1. What does the idea of a non-human world mean to you? Do you see it as an inspiring artistic proposition or as a real possibility for the near future? I do not get a kick out of the possibility of a non-human world. Since humans emerged as a species who dominated the planet, a world without humans would mean that our models for civilization failed us. I do not find inspiration in the mass failure of human cultures, to live harmoniously with other organisms inhabiting Earth. My inspiration comes from the intrinsic and undeniable beauty of the natural world in its all complexity to the point that we understand it with our science or by other means we have been endowed with. Yet it is very humbling to accept that human beings may or may not be around let’s say in the next 500 years. It is the same kind of humbling thought that one could get when one understands their own death.

Will There Come Soft Rains?
with Carolina Caycedo

1. What does the idea of a non-human world mean to you? Do you see it as an inspiring artistic proposition or as a real possibility for the near future? It's a world where we understand that processes of representation and of production of knowledge are not exclusively human. A non/human world is a pluriverse where many worlds are possible, instead of a Universe where everything is determined by the white male colonizer human experience.  In many places of Latin America the post human evidences itself today, the fact that the earth is a subject with rights as determined in the constitutions or Bolivia or Ecuador, or that in Colombia the Atrato River has also gained legal rights, are more institutional manifestations. But if you look at the everyday of indigenous and rural communities in the Andean regions, and the Amazon Basin, amongst others, you will find post human worlds, where water, rocks, stones, emeralds, fish, corn and other non/human spirits are considered social active agents in the everyday socio-politics of the community. The Colombian sociologist Arturo Escobar calls this 'Pensamiento de la Tierra' (Thought of the Earth), it manifests through a vast array of popular movements across the continent that are based on their unique and constitutive relation to localized nature and to their territories.
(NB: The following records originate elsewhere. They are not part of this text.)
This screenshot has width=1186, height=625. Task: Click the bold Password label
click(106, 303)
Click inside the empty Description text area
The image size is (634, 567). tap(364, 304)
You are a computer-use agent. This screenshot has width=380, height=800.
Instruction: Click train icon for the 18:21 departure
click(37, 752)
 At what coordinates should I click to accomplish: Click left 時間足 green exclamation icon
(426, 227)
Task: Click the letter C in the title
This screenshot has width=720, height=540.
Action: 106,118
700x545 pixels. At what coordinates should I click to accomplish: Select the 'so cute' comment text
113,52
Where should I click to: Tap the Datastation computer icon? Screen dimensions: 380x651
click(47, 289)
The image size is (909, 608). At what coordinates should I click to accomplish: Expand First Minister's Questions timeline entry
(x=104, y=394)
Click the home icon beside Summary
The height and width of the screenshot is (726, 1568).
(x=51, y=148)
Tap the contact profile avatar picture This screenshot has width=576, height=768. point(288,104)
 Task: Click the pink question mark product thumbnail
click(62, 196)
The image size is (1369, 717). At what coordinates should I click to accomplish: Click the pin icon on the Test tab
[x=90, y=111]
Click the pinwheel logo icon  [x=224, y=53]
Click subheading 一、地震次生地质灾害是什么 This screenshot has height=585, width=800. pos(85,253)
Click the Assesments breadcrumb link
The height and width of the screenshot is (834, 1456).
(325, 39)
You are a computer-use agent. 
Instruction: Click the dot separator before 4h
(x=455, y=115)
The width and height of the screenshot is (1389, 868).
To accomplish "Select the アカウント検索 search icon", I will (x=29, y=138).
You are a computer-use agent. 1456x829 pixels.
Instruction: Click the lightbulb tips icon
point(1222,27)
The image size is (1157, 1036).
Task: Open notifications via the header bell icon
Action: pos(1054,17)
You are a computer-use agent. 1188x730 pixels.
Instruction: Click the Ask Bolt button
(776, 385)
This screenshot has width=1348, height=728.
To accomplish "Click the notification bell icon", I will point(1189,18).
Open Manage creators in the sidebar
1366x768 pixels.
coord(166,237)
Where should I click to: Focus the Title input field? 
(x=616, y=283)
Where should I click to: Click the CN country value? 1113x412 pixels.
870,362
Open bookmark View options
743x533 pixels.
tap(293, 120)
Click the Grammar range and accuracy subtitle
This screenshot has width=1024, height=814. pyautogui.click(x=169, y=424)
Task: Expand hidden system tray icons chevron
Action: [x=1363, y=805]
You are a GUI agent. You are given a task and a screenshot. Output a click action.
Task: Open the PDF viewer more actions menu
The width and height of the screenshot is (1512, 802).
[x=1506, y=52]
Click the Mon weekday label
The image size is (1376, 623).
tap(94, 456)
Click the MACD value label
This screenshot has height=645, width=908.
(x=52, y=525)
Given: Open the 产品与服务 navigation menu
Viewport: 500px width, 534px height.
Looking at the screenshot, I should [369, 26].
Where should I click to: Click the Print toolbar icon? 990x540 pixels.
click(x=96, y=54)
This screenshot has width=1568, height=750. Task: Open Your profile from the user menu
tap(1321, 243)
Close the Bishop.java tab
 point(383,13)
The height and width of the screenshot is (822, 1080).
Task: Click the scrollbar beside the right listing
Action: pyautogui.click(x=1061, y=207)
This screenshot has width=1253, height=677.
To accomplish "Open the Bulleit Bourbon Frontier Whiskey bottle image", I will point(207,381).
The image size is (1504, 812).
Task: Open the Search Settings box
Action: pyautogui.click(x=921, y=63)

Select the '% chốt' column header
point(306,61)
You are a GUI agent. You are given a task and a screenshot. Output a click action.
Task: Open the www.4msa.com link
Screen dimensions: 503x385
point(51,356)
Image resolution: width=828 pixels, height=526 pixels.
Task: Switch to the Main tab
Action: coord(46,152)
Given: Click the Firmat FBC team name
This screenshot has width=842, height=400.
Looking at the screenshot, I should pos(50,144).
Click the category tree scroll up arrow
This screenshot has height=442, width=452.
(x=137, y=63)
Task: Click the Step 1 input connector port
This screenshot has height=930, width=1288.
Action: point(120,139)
For these communities, the rivers, the mountains, even the forest are like family, and they take on active roles in the collective efforts of territorial resistance against extractivist industries.  For example, a river can overflow to halt the construction of a dam, or the ground can tremble to complicate a mine operation.  So actually I think that there are non-human worlds happening today, they have been happening for millennia, but colonial and extractivist structures have made a great deal to erase them.